- Tasks to carry out:
[1] Answer these questions from the land patent passage:
(a) By its own creation, how long does the patent last?
(b) What does the passage say it does not give?
(c) Which document is named first as showing a true right to the land?
[2] Write out the land patent passage word for word, starting with "It doesn’t matter" and going on through "Assignment, Inheritance, etc..".

- Excerpted passage:
>>>

Once you have accepted the proper assignment of the Land Patent and you bring it forward by your authoritative declaration, you are named on the physical Land Patent where it says, “and to his heir and assigns forever”.
It doesn’t matter how many times the land is reassigned. The patent by its own creation lasts “forever” and belongs to the named party “and to their heirs and assigns forever”.
Steps To Secure A Land Patent Claim
To prevent someone from evicting you off from the land you thought you owned, you need to create documents to declare and secure your Land Patent. The following instructions are the steps to create the Land Patent Claim. We do not give legal advice, so we present these instructions for your edification as educational materials only in hope that you will prepare yourself to stand, as our forefathers did, and as the founding fathers of this nation did, with your land, liberty, and rights intact. Now, because you can, lets do it:
1 You must have a true right to the land, i.e.: Warranty Deed, a well supported Quitclaim Deed, documented Assignment, Inheritance, etc..

<<<

- Data block:

>>>

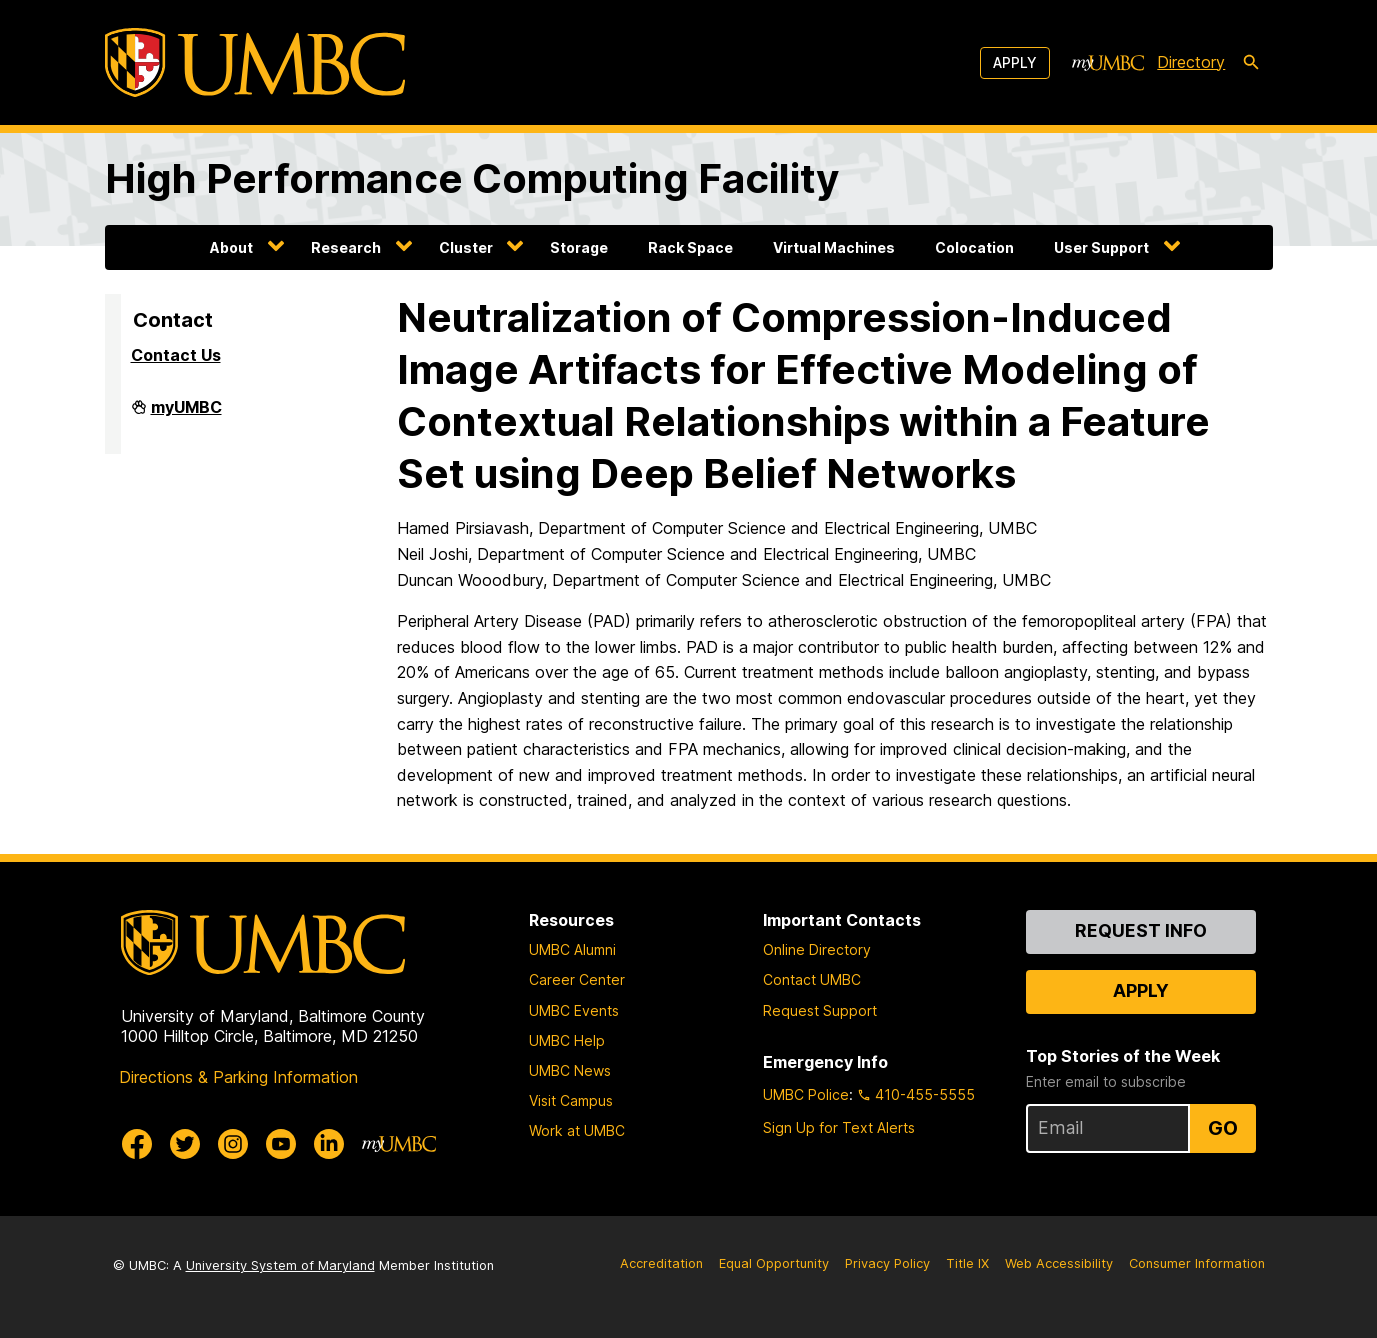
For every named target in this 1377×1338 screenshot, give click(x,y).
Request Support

<<<

- Outputs by task:
[1]
(a) Forever.
(b) Legal advice.
(c) A Warranty Deed.

[2]
It doesn’t matter how many times the land is reassigned. The patent by its own creation lasts “forever” and belongs to the named party “and to their heirs and assigns forever”.
Steps To Secure A Land Patent Claim
To prevent someone from evicting you off from the land you thought you owned, you need to create documents to declare and secure your Land Patent. The following instructions are the steps to create the Land Patent Claim. We do not give legal advice, so we present these instructions for your edification as educational materials only in hope that you will prepare yourself to stand, as our forefathers did, and as the founding fathers of this nation did, with your land, liberty, and rights intact. Now, because you can, lets do it:
1 You must have a true right to the land, i.e.: Warranty Deed, a well supported Quitclaim Deed, documented Assignment, Inheritance, etc..